Au Lucernaire, un quatuor féminin à l’énergie contagieuse mène ce spectacle musical.
Dans le noir de la salle rouge du Lucernaire, quelques notes de contrebasse puis une voix : « Société Come Bach, bonjour. Ne quittez pas, nous allons prendre votre appel. Vous êtes en relation avec Come Bach international (…) Depuis plusieurs années, le groupe parisien est spécialisé dans le gros œuvre, nous intervenons dans de nombreux domaines tels que les théâtres, les lieux culturels… et les surfaces commerciales. Merci de bien vouloir patienter quelques instants, nous recherchons votre correspondant. (…) Vous désirez passer la soirée avec une de nos musiciennes… avec toutes ? (…) Désolé (…), tous nos conseillers sont actuellement en ligne. Votre temps d’attente est estimé à 60 minutes. » Nous allons passer non pas 60 minutes mais 85 avec Bach. Peu importe, tant ce spectacle est bourré d’énergie, de rythme, de virtuosité et d’intelligence.

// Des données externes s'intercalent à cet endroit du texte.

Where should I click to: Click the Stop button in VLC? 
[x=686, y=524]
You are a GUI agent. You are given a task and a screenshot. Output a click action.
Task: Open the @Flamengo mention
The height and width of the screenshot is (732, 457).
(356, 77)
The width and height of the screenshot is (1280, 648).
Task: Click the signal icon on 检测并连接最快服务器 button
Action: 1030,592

Sur la scène, quatre filles survitaminées, gonflées à l’art de la fugue et du contrepoint : la soprano Anne Baquet au chant, Claude Collet au piano, Amandine Dehant à la contrebasse et Anne Regnier (en alternance avec Ariane Bacquet) au hautbois et cor anglais. Toutes habillées de noir, devant des pupitres sans partitions, elles enchaînent des standards de Bach arrangés à leur sauce relevée.
Influence des Frères Jacques
Anne Baquet est impayable. La soprano, dont les yeux roulent comme des billes, semble parfois sortie d’un cartoon. Sur des paroles signées François Morel, Isabelle Mayereau, Bernard Joyet, etc., elle enchante par sa drôlerie. La chanson 1 2 3 4 5 – sur la smala Bach (il avait une vingtaine d’enfants de deux mariages) – restera unes des meilleures séquences du spectacle mis en scène par Gérard Rauber. Au programme, Bach, bien sûr, mais d’autres choses encore. Ainsi cette toccatina du compositeur russe Nicolaï Kaspoutine interprétée au piano par la virtuose Claude Collet. Ce piano demi-queue noir sur lequel grimperont Anne Régnier ou Amandine Dehant pour exécuter quelques airs du seigneur es contrepoint.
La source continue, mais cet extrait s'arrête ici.